Abnormal scenes occur everywhere in Vietnam, but foreigners especially think its bizarre to wear long shirts and jeans in a steaming hot weather of forty two ’C (107.6’F). Vietnamese women value white pale skin and with too much exposure from the sun, a higher rate of skin cancer is likely to occur. Therefore, people cover their faces with masks, wear hats, and put on long arm- length gloves that extend to the shoulders. Very contrary to the thoughts of Americans who value tanned, brown skin as ideal beauty.

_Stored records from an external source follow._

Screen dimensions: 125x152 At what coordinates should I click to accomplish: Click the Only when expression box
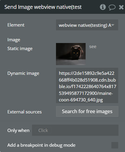click(x=75, y=130)
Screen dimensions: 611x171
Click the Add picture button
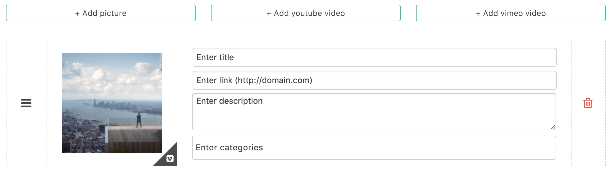tap(100, 13)
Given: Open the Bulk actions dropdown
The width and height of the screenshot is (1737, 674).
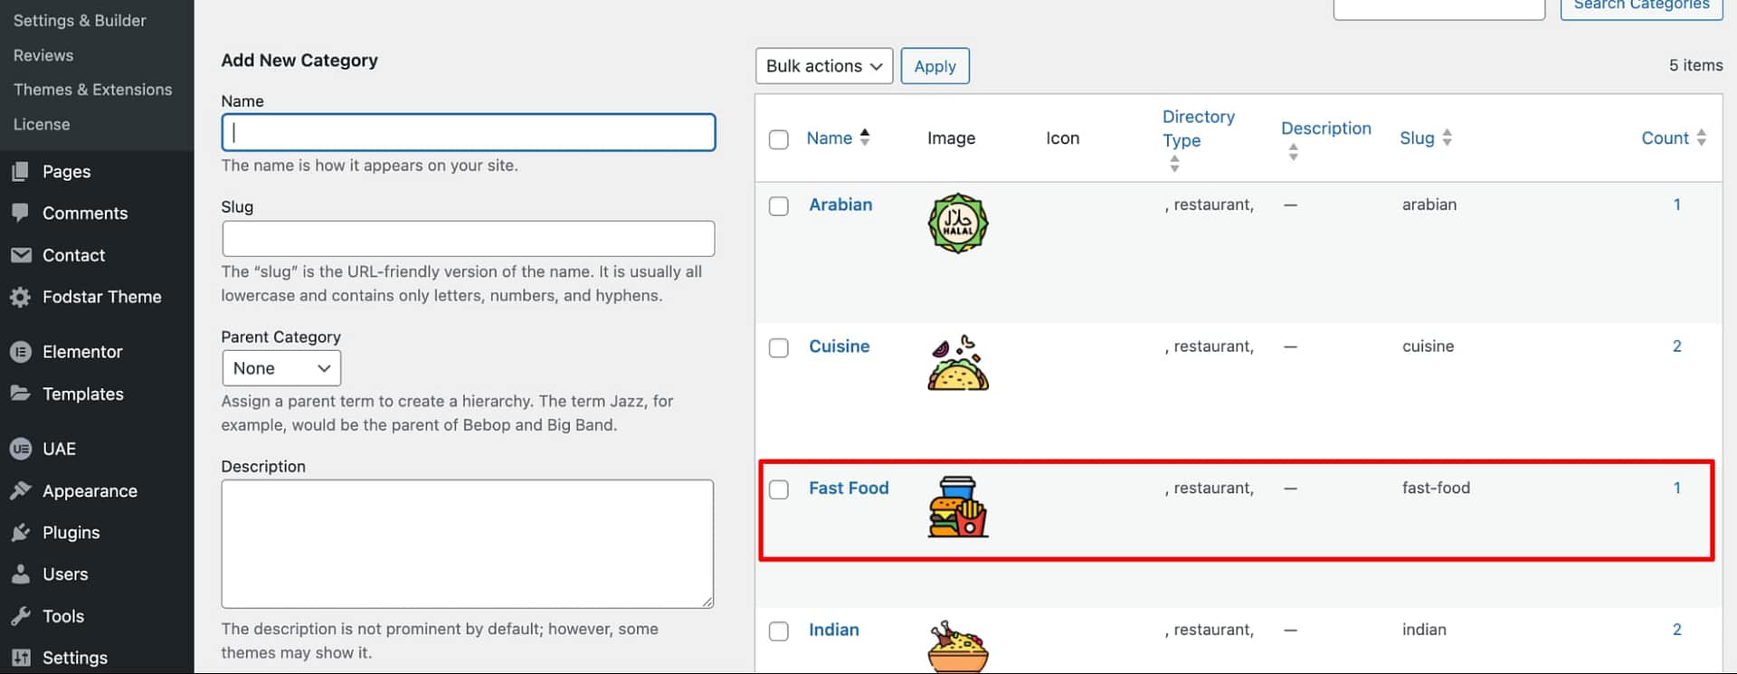Looking at the screenshot, I should click(823, 65).
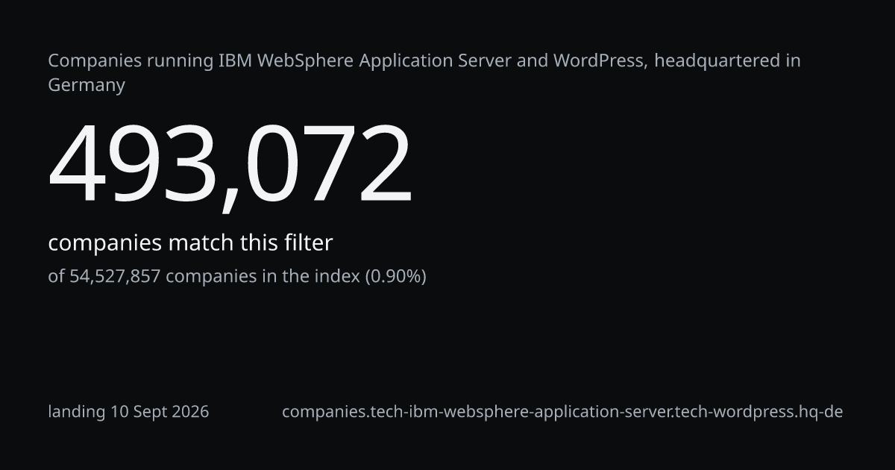Click the 'landing 10 Sept 2026' date label
Image resolution: width=895 pixels, height=470 pixels.
[x=128, y=412]
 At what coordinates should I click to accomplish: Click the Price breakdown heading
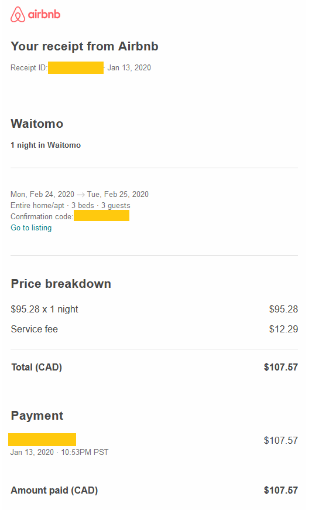(61, 284)
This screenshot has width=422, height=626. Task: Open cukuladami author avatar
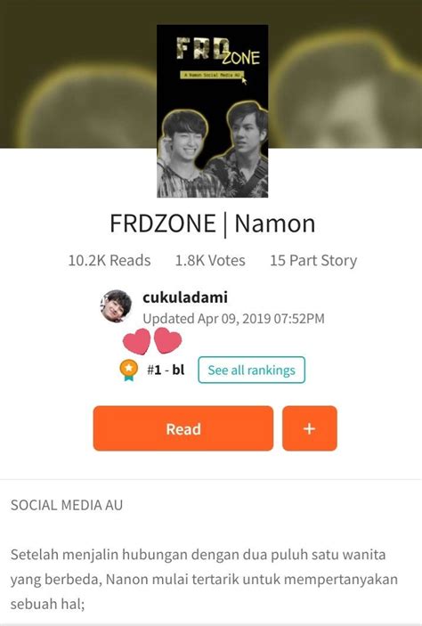click(x=116, y=306)
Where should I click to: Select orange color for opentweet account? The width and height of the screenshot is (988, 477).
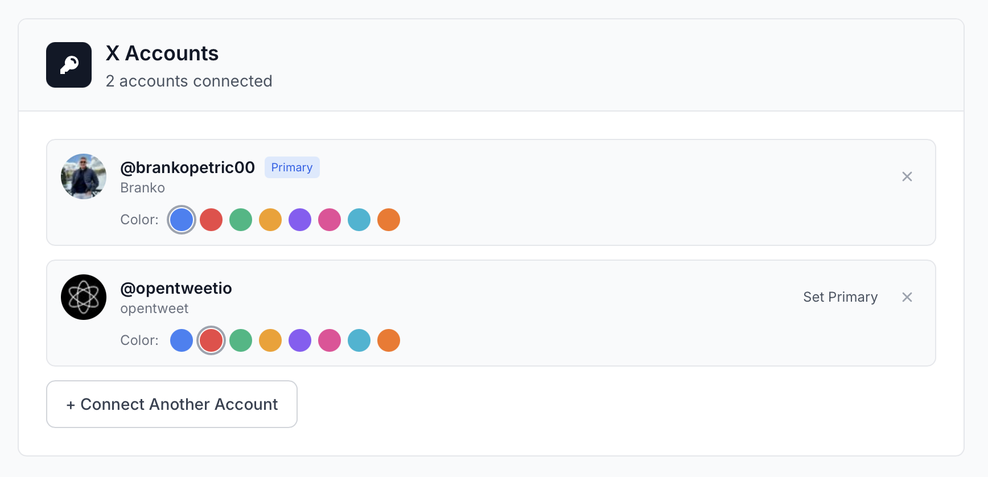pyautogui.click(x=389, y=340)
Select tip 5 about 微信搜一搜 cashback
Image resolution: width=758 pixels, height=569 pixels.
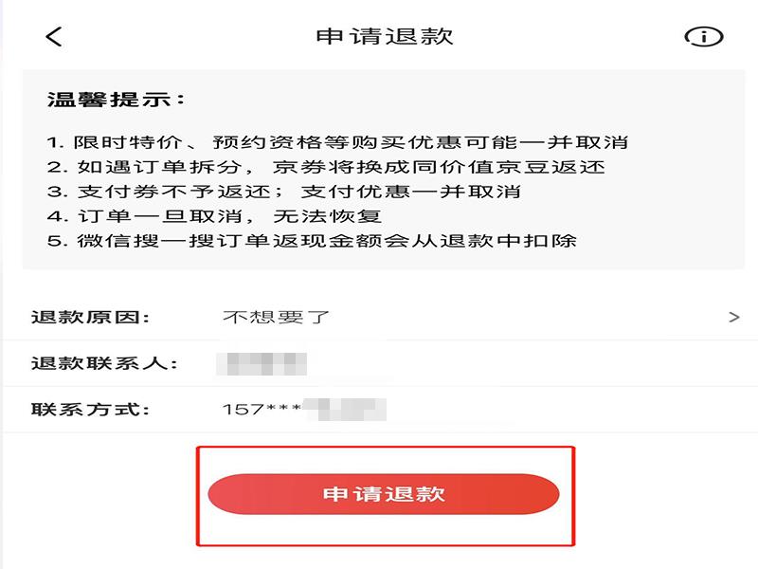point(312,241)
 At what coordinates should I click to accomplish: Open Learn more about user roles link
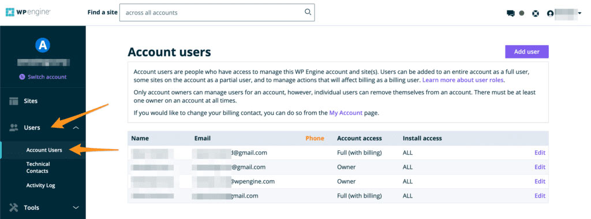click(463, 80)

What I have seen so far and also according to statistics, Vietnam is a developing country. From my understanding Vietnam is a nation that is “a step behind,” compared to developed nations. However despite the little flaws, it is rapidly becoming more and more developed every day. In just a few more years the “step behind” will sooner or later catch up and jump right in with the developed countries. As BBC states “Vietnam...has one of south-east Asia’s fastest growing economies and has set its sights on becoming a developed nation by 2020.”

Vietnam. With that one word, my mind clicks, and responds instantly. Just like a dog pricking his ears when the owner calls its name, or like an adopted girl who’s proud of her parents. I’m not a Korean, neither am I Vietnamese; I’m not a half-blood either. I am a Korean but a Vietnamese at heart.